Start of Records supplied
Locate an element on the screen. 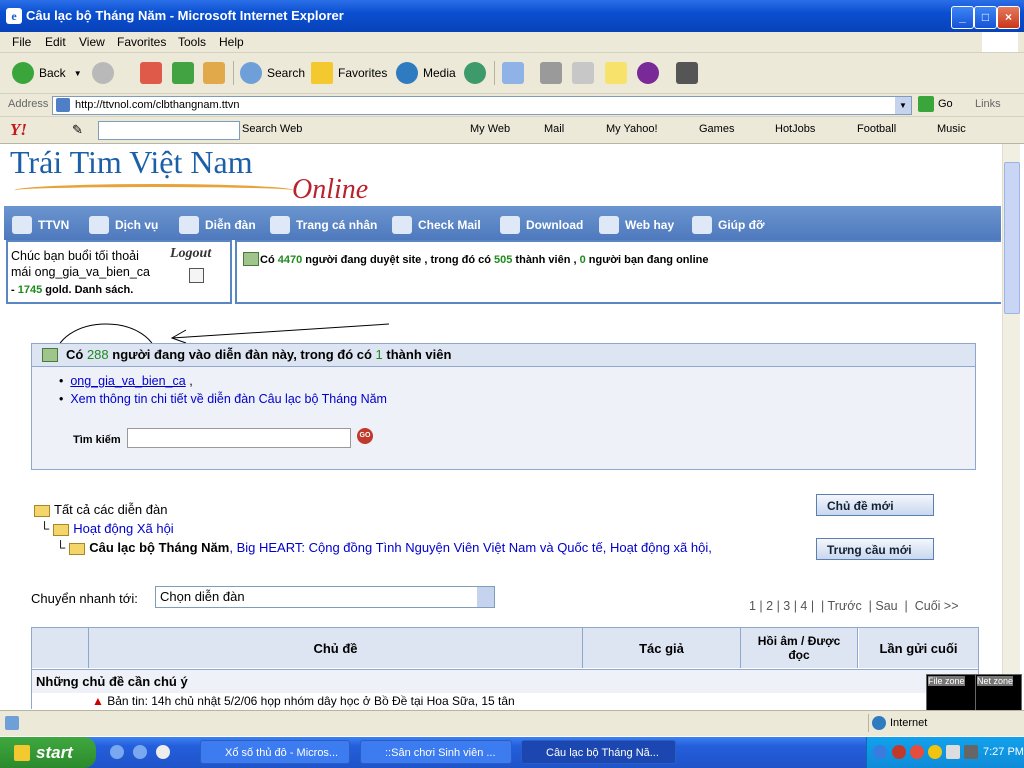 The image size is (1024, 768). nav-forum: Diễn đàn is located at coordinates (218, 225).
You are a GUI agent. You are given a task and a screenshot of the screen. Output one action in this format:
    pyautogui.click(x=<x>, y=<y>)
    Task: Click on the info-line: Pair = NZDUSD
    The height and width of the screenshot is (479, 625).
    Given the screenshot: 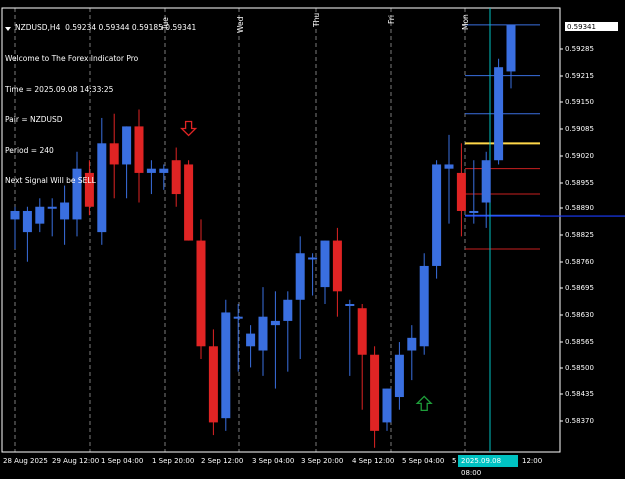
End of Records supplied
◆ Your task ◆
Write out the lines of the listing from the line with "You are a GUI" up to and including the line with "The height and", copying them verbatim.

◆ Output below ◆
You are a GUI agent. You are given a task and a screenshot of the screen. Output one action in this format:
    pyautogui.click(x=<x>, y=<y>)
    Task: Click on the info-line: Pair = NZDUSD
    The height and width of the screenshot is (479, 625).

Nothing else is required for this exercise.